The NOSE scale is a validated, disease-specific, QOL instrument that has been used to measure the effectiveness of septoplasty and turbinate reduction.15-16 The NOSE scale has been designed for use in measuring nasal obstruction, providing an ideal instrument for use in measuring the effectiveness of functional rhinoplasty techniques. Recently, the NOSE scale was used to prospectively examine the efficacy of a specific nasal reconstructive technique.21 Rhee et al14 studied the efficacy of some functional rhinoplasty techniques using the NOSE instrument in 20 patients. I performed a prospective examination of a larger group of patients to further delineate the efficacy of specific functional rhinoplasty techniques using this QOL instrument. Patients in each subgroup in my study demonstrated improved QOL scores. While the number of patients in some of the treatment groups examined was small, the strengths of the present study are its prospective design, use of a validated instrument, and use of a patient-based outcome assessment. Furthermore, because I performed all of the surgical procedures, intersurgeon technique variability was minimized.

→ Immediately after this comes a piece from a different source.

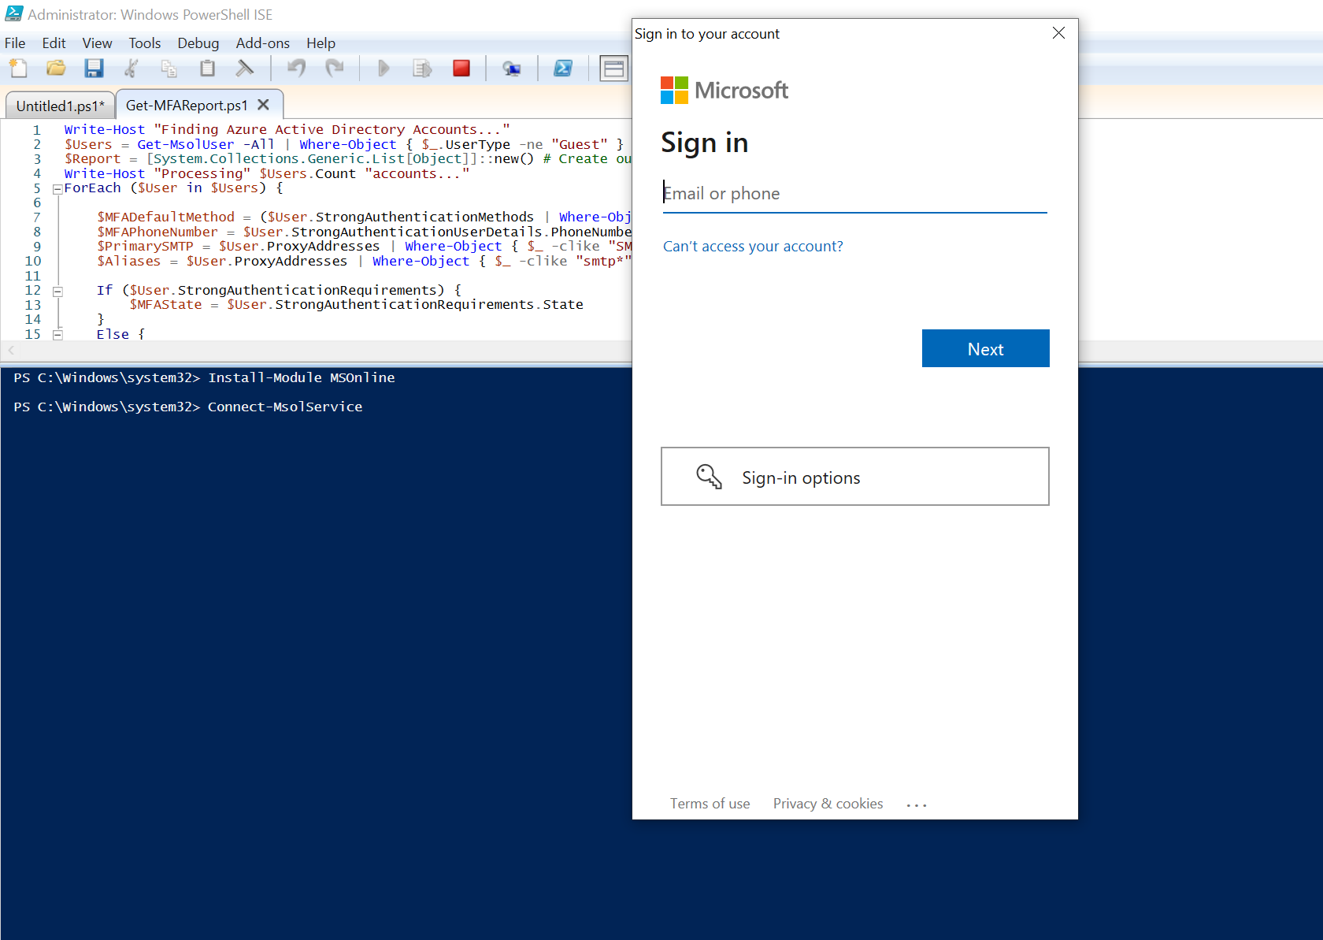
Task: Open the Debug menu
Action: (x=198, y=43)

The study was performed at a tertiary medical facility, which may have resulted in a patient population skewed toward more severe or refractory nasal obstruction than that observed in the community. This is reflected in the small number of primary septoplasties performed without need for anterior septal reconstruction, spreader grafting, or external valve treatment. The overall preoperative symptom scores observed were similar to those observed in a study using the same QOL instrument to examine the efficacy of septoplasty.15
The internal nasal valve is affected primarily by 3 components: the angle between the upper lateral cartilage and the septum, the septum itself, and the anterior portion of the inferior turbinate. Each of these is examined individually in forming a plan to address internal valve insufficiency. The current study demonstrates a trend toward lower QOL scores, and, hence, improved breathing in patients who underwent turbinate reduction in conjunction with spreader grafting compared with those who did not, although this was not statistically significant. The statistical power of this portion of the study was hampered by the low number of patients who did not undergo turbinate reduction in conjunction with spreader grafting. This may indicate that, even in cases in which the turbinate may be deemed within normal limits, turbinate reduction would increase cross-sectional area and improve the airway. Examination of a larger number of patients may confirm this. The use of prospectively designed studies to analyze functional rhinoplasty techniques, such as this study, should ultimately benefit both patients undergoing rhinoplasty and their surgeons.
Accepted for Publication: June 13, 2006.